> [PROVIDED TEXT]

+--

Skip to main content
Solved

How do I handle large SharePoint lists?

  • 13 August 2024
  • 6 replies
  • 46 views

I have developed a workflow which is used to extract items from a list on a monthly basis for business finance. Below is a description of the approach I have taken.

Step 1: The workflow has to query the list to capture the required items. This is done with a Query List action, filtered by the date range (first to last days in a calendar month). This can result in anything from 800 to 3000 items in the target range.

Step 2: We then need to loop through the Items collection and break it into individual collections, one per column needed. There are 14 columns that are of interest.

Step 3a: Next, another loop is needed to extract each collection item into a usable variable, which can then be used in the output stage. Within this loop is a Run-If action that batches in chunks of 200, using a row count variable

Batching in 200s

Step 3b: Now the collections are run though a parallel action and apply some date/time formatting as well as Regex to remove problematic special characters and line feeds. Then the column variables are used to build up the rows of column data into a variable varOutputData (CSV format), using Create a text string actions.

Step 3c: To prevent items from being targeted in subsequent runs, a flag is then set to true in the list, which is a Boolean column. Then to aid with management and list views, the current date is added to a date/time column in the list.

Step 3d: Next, some math actions are used to increment the loop and batch count variables by one, for the next iteration. The varOutputData variable is logged into the workflow history.

Step 4: Finally, we call a Webservice to create a CSV file in a named document library, format dates into strings and merge the varOutputData variable into the CSV, before attaching it to an email, sent to the finance team.

So, this is how I get the desired data from the SharePoint list, set each affected items as “extracted” together with run date, and then send the resulting CSV data in an email.

+--

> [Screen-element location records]

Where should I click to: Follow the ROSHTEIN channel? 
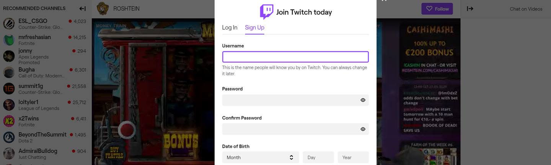(437, 9)
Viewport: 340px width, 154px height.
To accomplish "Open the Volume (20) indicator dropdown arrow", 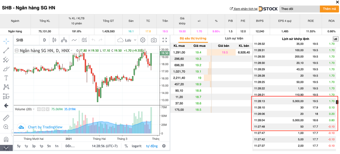I will (34, 109).
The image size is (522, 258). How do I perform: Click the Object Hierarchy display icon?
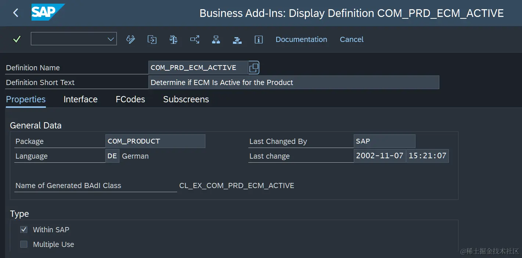(216, 39)
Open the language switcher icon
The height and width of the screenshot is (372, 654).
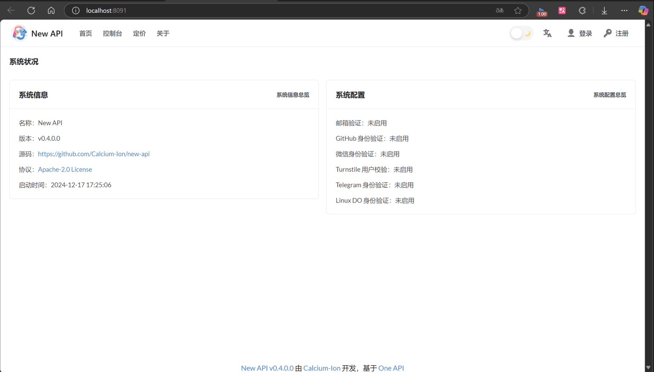tap(547, 33)
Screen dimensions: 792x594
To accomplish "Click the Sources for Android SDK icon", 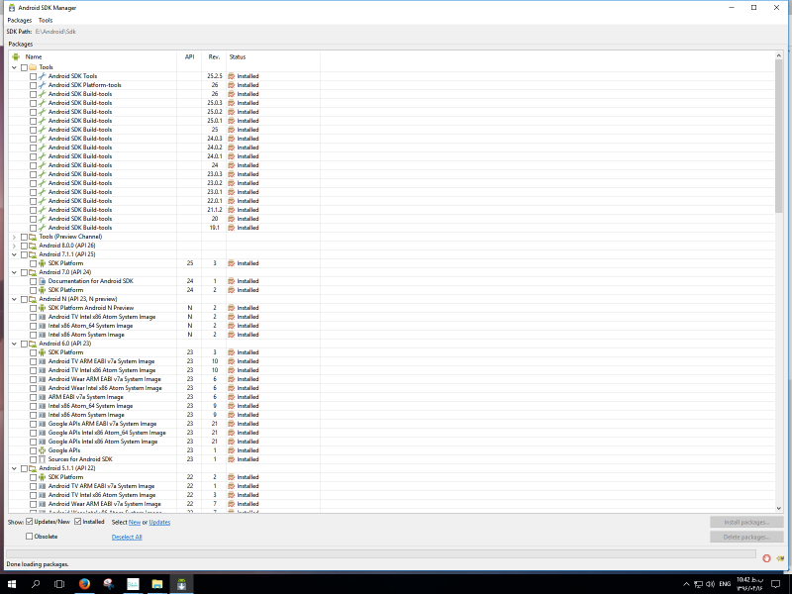I will click(x=43, y=459).
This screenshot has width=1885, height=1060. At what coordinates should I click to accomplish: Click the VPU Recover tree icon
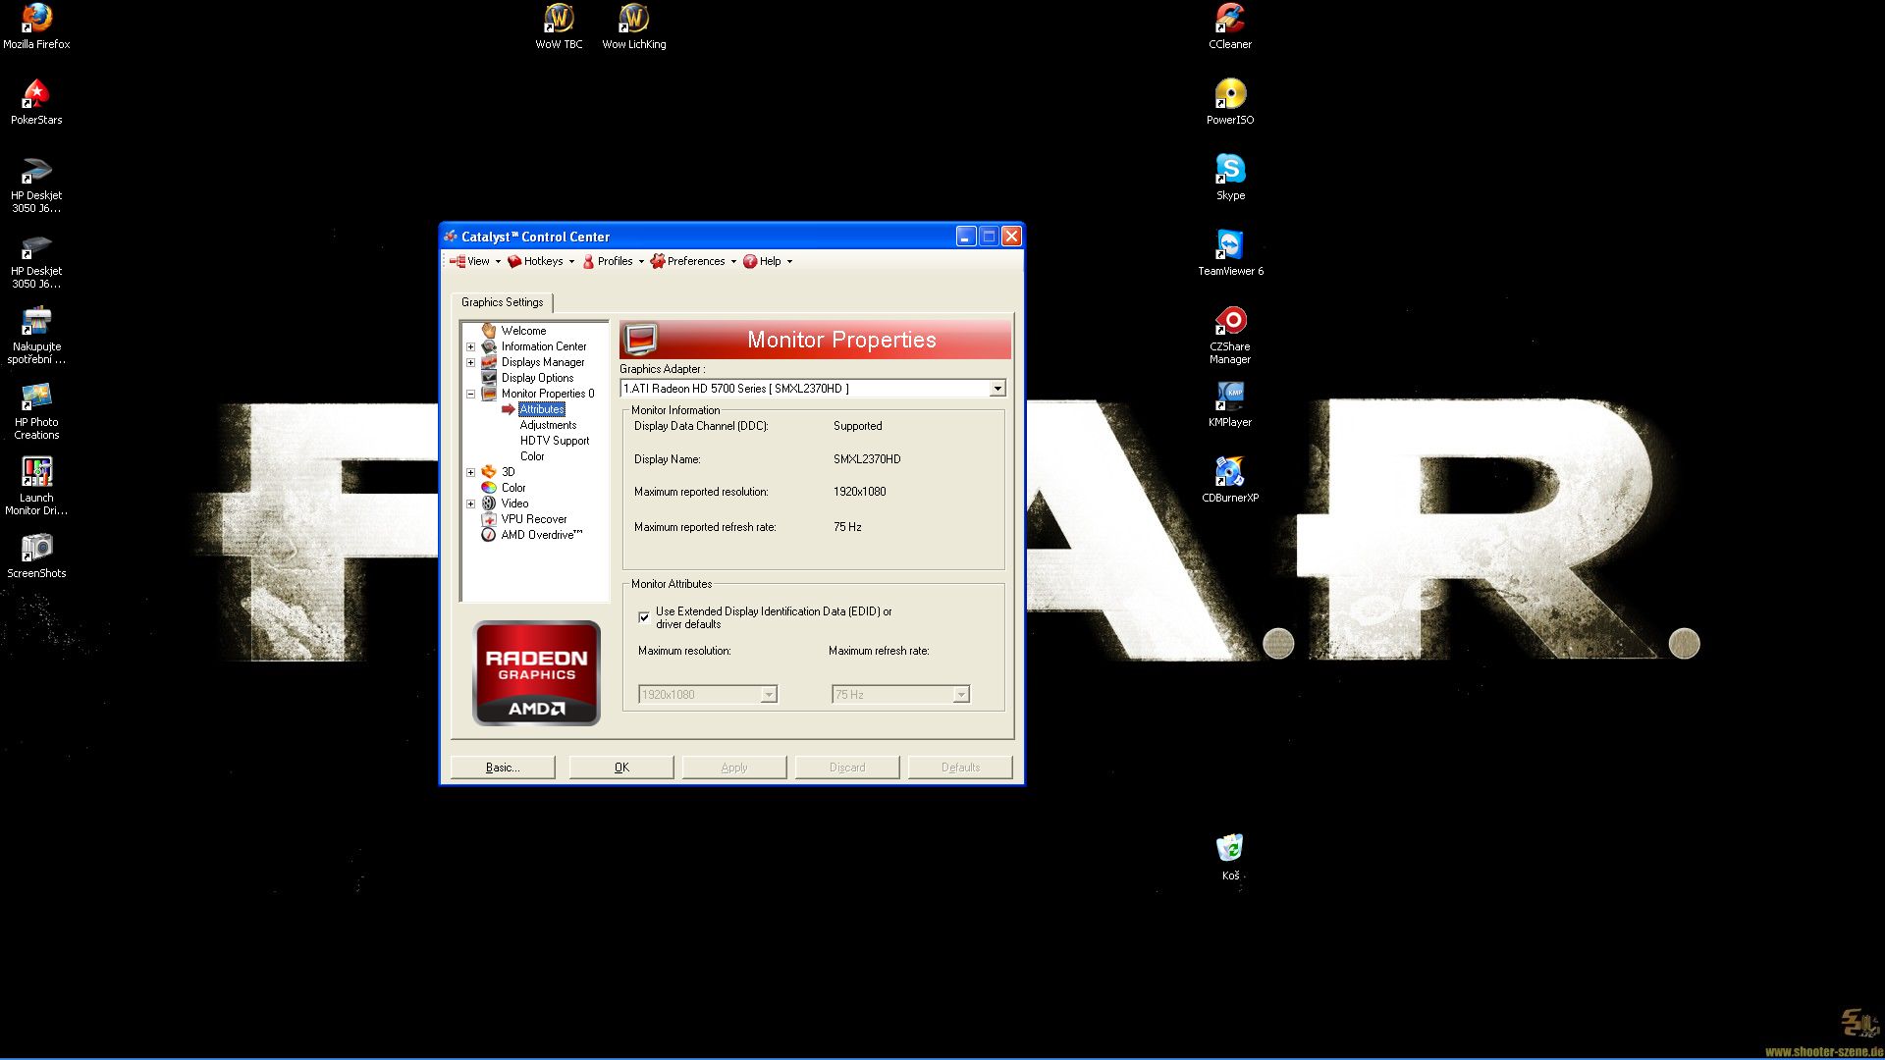pyautogui.click(x=489, y=519)
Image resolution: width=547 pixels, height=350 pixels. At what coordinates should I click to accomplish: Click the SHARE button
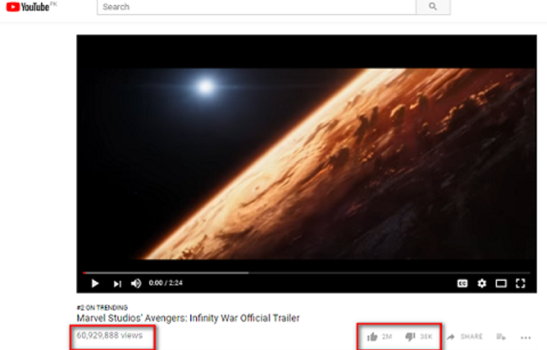(465, 337)
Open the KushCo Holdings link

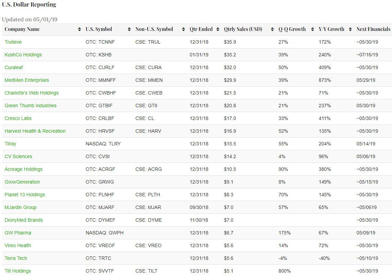coord(23,55)
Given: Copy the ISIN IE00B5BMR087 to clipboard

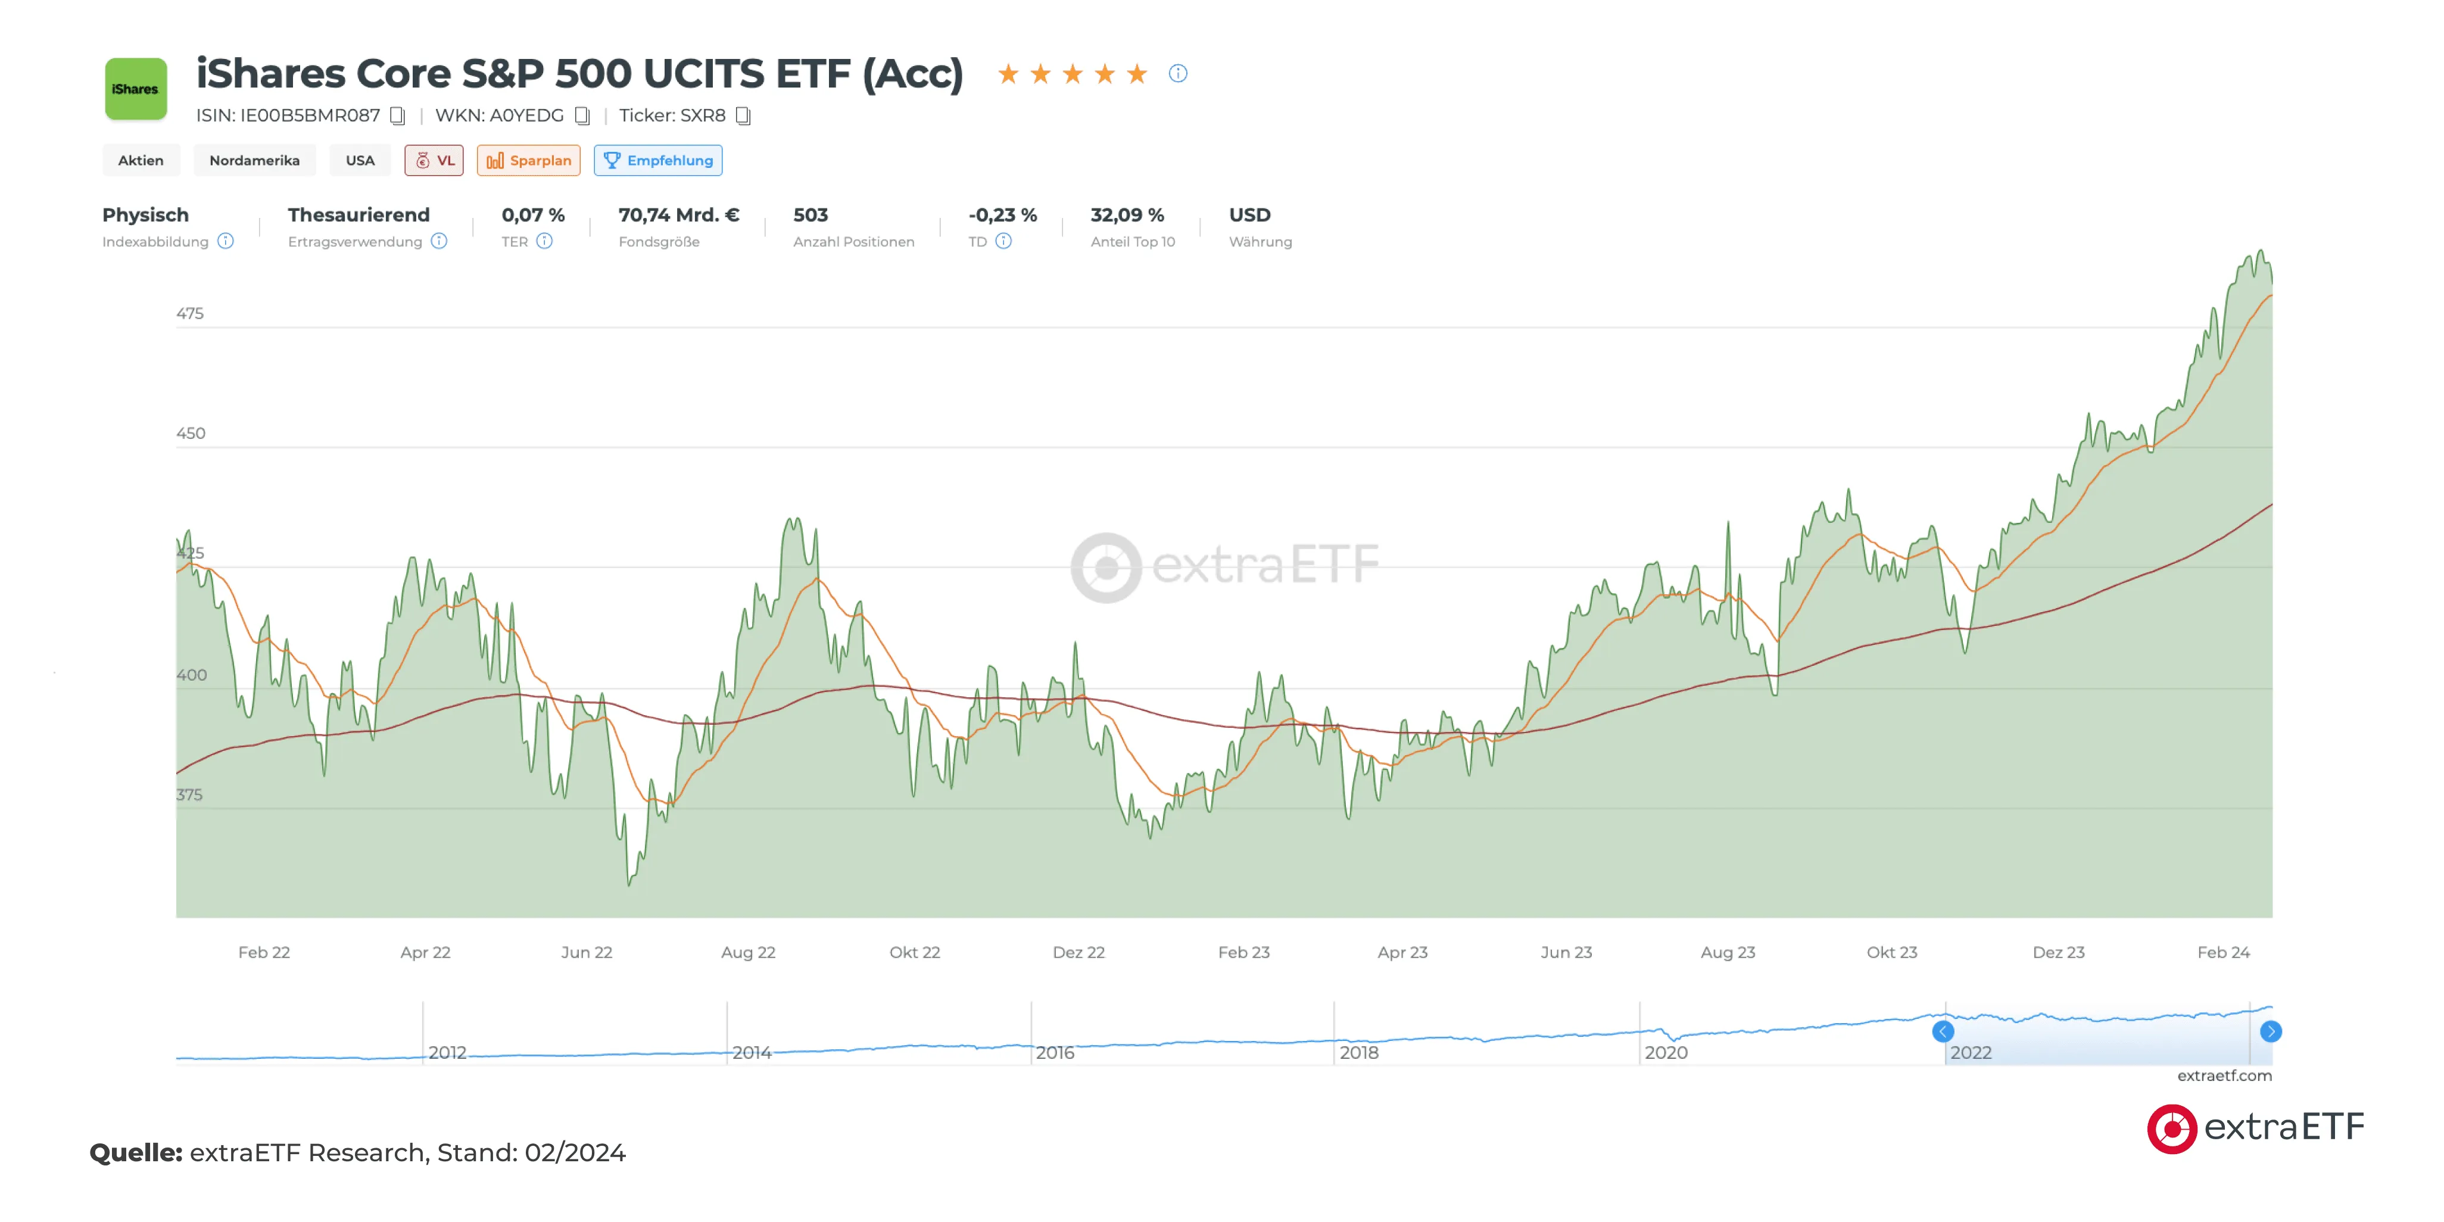Looking at the screenshot, I should [x=398, y=116].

+--

> [EXERCISE 1] In the entries, rewrite everything from the line containing "Image resolution: width=547" down to the line containing "coord(23,55)", changing "SHARE button" to "Share button" and leaving everything else as it is. Omit the pictures.
> [EXERCISE 2] Continue the forum thread about handling large SharePoint lists, starting after its final sentence.

> [FINAL RESULT 1]
Image resolution: width=547 pixels, height=350 pixels. At what coordinates should I click to accomplish: Click the Share button
(465, 337)
Open the KushCo Holdings link

coord(23,55)

> [FINAL RESULT 2]
The Problem

However, there are actually two problems. One is the time taken to complete, the other is the unexpected workflow terminations.

  1. For a month containing a target group of 250 list items, the workflow will run for anything up to 8 hours to complete. It is related to the fact that 2 list columns are being written to (Boolean flag and the date). I guess this is just down to the latency incurred when two Cloud based entities are communicating, authenticating and then verifying each list update. I am still looking for a solution to this problem.
  2. I recently had a month that contained just shy of 1800 items in the target range. I ran the workflow in smaller date chunks to try and circumvent any runtime issues. The first run was against 150 items, and that ran through in about 2 hours. The next two runs were for 120 and 95 items. These also completed. On the fourth run, there were 254 items. That ran for about 5 hours and then terminated. There was nothing at all in the history, just terminated. Looking at the history, my log of the output data showed about 98 rows and  “truncated” at its end - not the full history. I had to abandon the run and reset the list items that had half completed. I tried again with only 150 items in range and it worked. I had two instances of terminations in a total of 23 workflow run attempts before I got all the data I needed. In all, it took nearly 2 days, which is insane.

The Plea

What am I doing wrong? Is there a better and more resilient way of handling lists with 1000s of rows? I full accept that my workflow may not be designed in the most efficient way, but I cannot believe that it is normal for such a workflow to take so long to complete.

Has anyone here had more success with this sort of situation? If I just wanted to send a CSV file of all items within range, then that would happen in minutes, so I know the time-consuming element are the list item updates. The problem is that the extract and the update of these columns needs to happen concurrently.

Thanks in advance!

6 replies

Badge +10

@SmashedMonkey , is the goal to transform the SP list items into a CSV string and send it in an email?

 

It will help if you can maybe elaborate on the business use case, what is the end goal?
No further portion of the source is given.